Although both Tanaka and Lacy had already performed together before in 1978 (at the Musée des Arts décoratifs and at the Chapelle des Lombards in Paris) and also at Zojo-Ji in 1983, the reunion was unconventional and kind of eccentric. A completely different experience from the Egg Farm venue, it was a rather perplexing experience, as the interaction did appear difficult to develop smoothly.
Butoh Dance is unorthodox, a very special form of avant-garde Japanese dance, originating from meditation and martial arts, created by Hijikata Tatsumi in the 1960s. According to notes from Itto Kasai, a choreographer of Butoh, movements come out unconsciously when one feels like moving; as such, the movements have already emotional values without any intention to try to express something. Butoh is thus a transformational process of the space with the dancers body and mind. It is not remembering movement sequence, but an experimentation of confrontation of three factors: body, mind, and the outer world (sound, stage and lighting). It involves movement, theatric faces, rolling back eyes either as a conscious expression of something unsociable and grotesque, or as a natural occurring during performance, end of quote.
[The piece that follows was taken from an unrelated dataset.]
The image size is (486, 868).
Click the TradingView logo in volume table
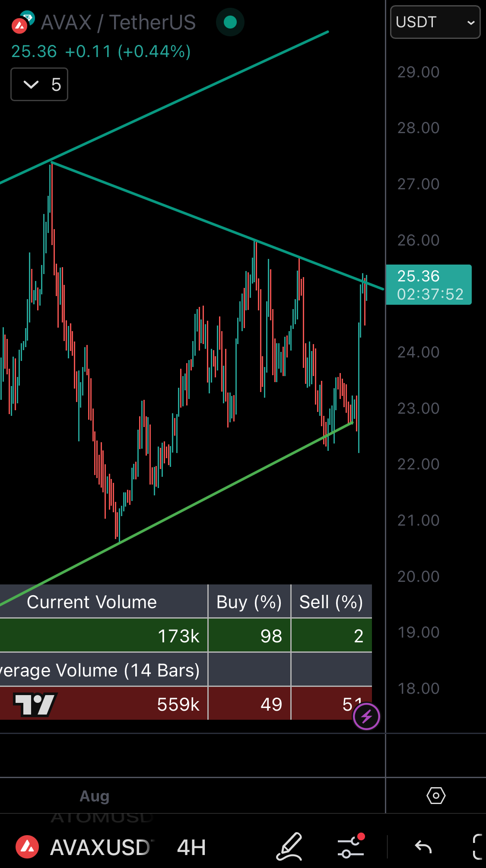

Legendary Butoh dancer Min Tanaka is certainly one of the most famous and remarkable artist of the genre. He is reported to have recently danced in a Tokyo parking lot, going / crawling ever so slowly on the ground in a straight line, climbing over any obstacle in his path (cars, curbs, motorcycles, bushes, fences), for over an hour and a half. Obviously, quite an unusual art form.
Also unusual and out-of-the-way is Plan B. It is a cave-like performing space, with barren, rough textured, reinforced concrete walls (which incidentally brought strange thoughts of the bomb shelters popular in the USA during the cold war). Very austere indeed and not so easy to find Even Lacys local agent (although residing in Tokyo for 23 years) had difficulties finding the place, as some streets bear no names, and buildings carry no street numbers
The performing cave is a bit like an industrial raw basement loft. Very basic and unpretentious, it is clearly a place for experimental artistic events allowing maximum flexible use of limited floor space. A few uncomfortable bleachers, made of plain wood planks, climb directly to the lighting/ sound engineers corner, part of the space itself. For the performance, which was remarkably well attended, additional small square black cushions were carefully / equally spaced on a bamboo mat laid on the rough wooden floor, and accounted for well over half of the cramped seats available (about 120 total). These were accessible to the spectators only after the removal of their shoes, in a most Japanese tradition. The place was packed.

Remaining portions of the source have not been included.